Packet loss detection and prevention is full-size module of MANET protection systems. In trust based approach routing choices are managed with the aid of an unbiased have faith table. Traditional trust-based techniques unsuccessful to notice the essential underlying reasons of a malicious events. AODV is an approachable routing set of guidelines i.e.it finds a supply to an endpoint only on request. LDoS cyber-attacks ship assault statistics packets after period to time in a brief time period. The community multifractal ought to be episodic when LDoS cyber-attacks are hurled unpredictably. Real time programs in MANET necessitate certain QoS advantages, such as marginal end-to-end facts packet interval and unobjectionable records forfeiture.
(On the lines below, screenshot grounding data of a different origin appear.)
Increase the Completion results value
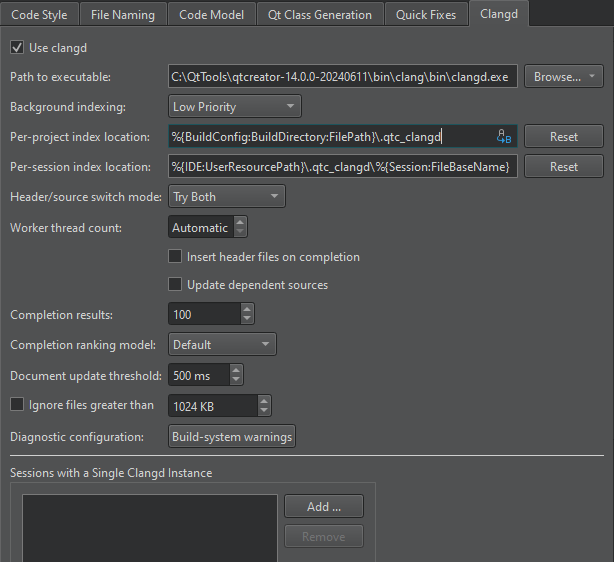This screenshot has height=562, width=614. [x=247, y=310]
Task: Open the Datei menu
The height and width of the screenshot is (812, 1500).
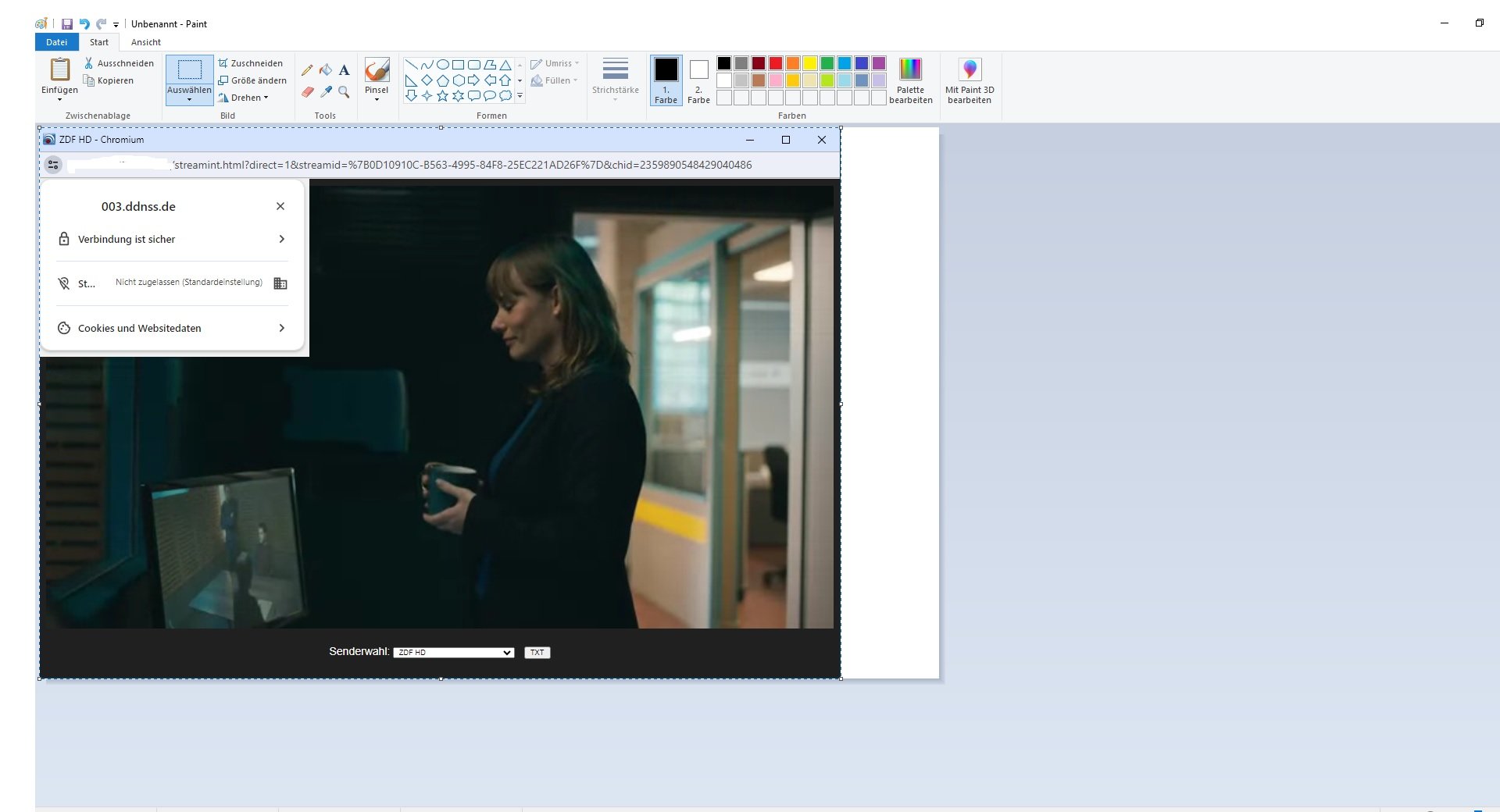Action: tap(56, 42)
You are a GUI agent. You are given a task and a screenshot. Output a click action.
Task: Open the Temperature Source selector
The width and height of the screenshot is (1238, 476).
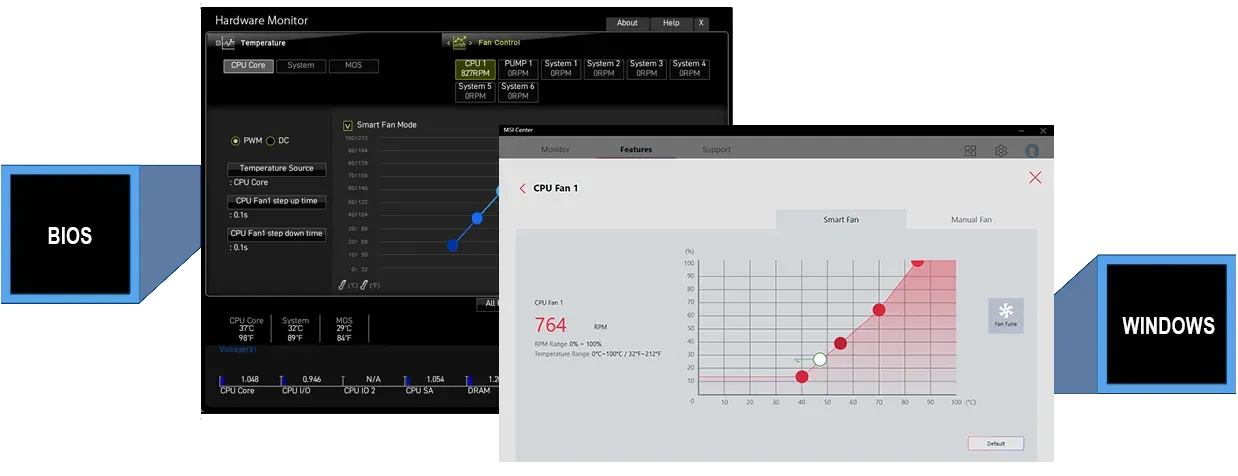click(276, 168)
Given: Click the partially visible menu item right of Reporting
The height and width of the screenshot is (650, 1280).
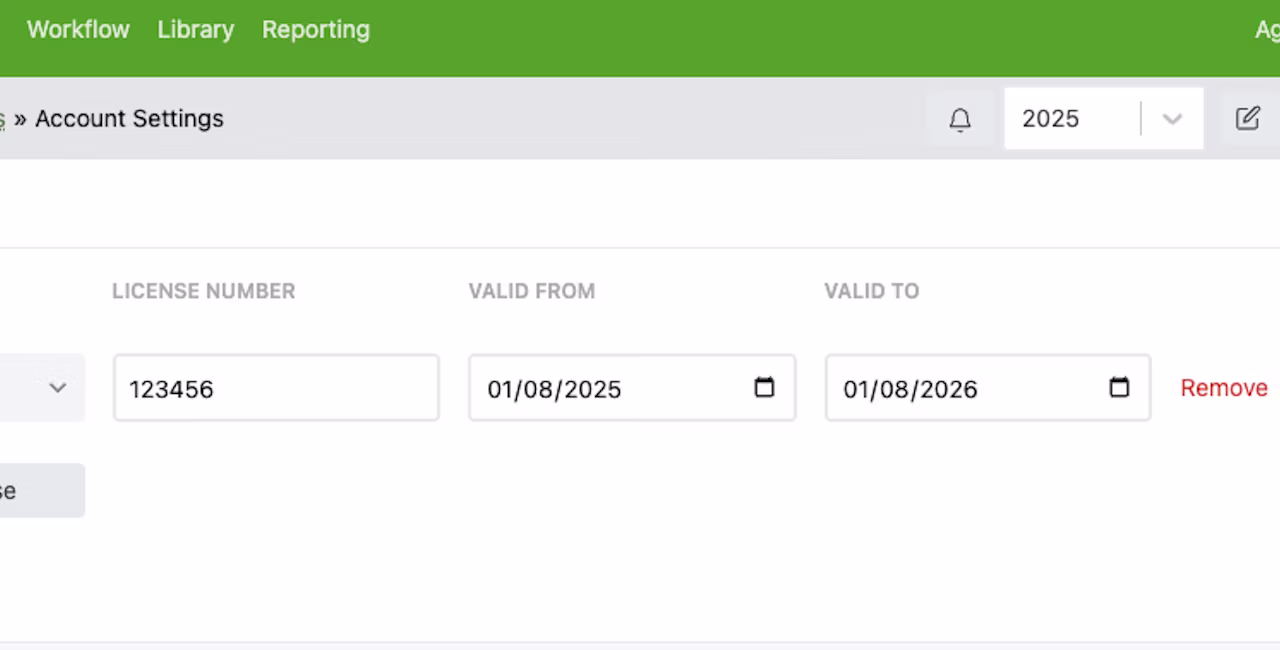Looking at the screenshot, I should click(1267, 30).
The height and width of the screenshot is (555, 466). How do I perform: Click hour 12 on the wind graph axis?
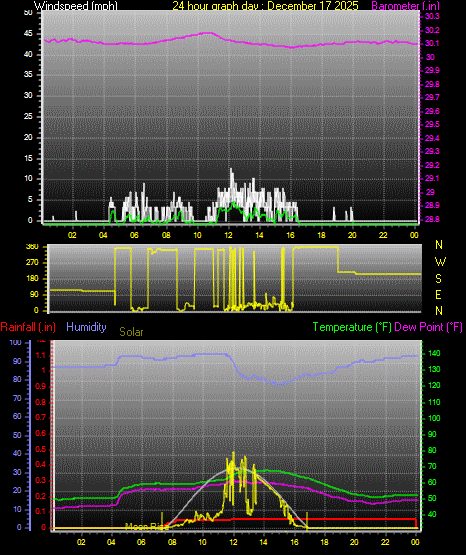228,235
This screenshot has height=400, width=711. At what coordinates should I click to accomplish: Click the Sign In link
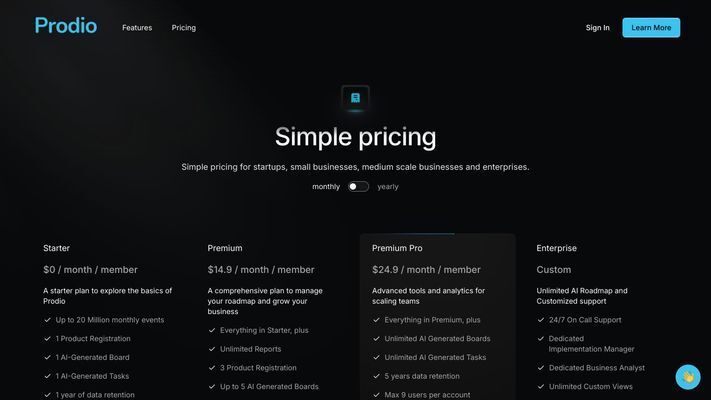(x=598, y=28)
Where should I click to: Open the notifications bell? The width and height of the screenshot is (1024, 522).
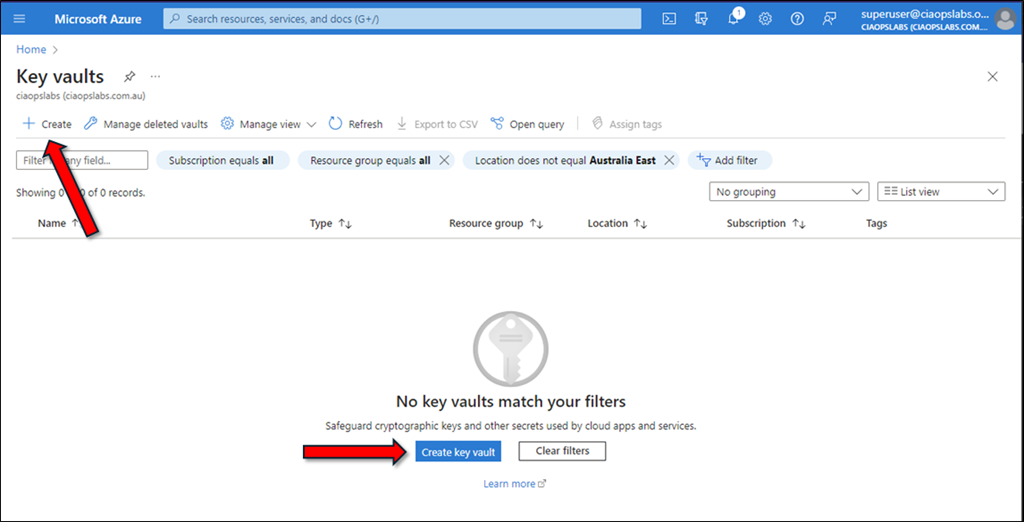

Identification of malevolent machine, information security and impenetrable direction advent in a cell system is a key tasks in any wi-fi network. However, gaining the trust of a node is very challenging, and by what capability it be able to get performed is quiet ambiguous. This paper propose a modern methodology to detect and stop the LDoS attack and preserve innocent from wicked nodes. In this paper an approach which will improve the safety in community by identifying the malicious nodes using improved quality grained packet evaluation method. The approach also multiplied the routing protection using proposed algorithm The structure also accomplish covered direction-finding to defend Adhoc community against malicious node. Experimentally conclusion factor out that device is fine fabulous for confident and more advantageous facts communication.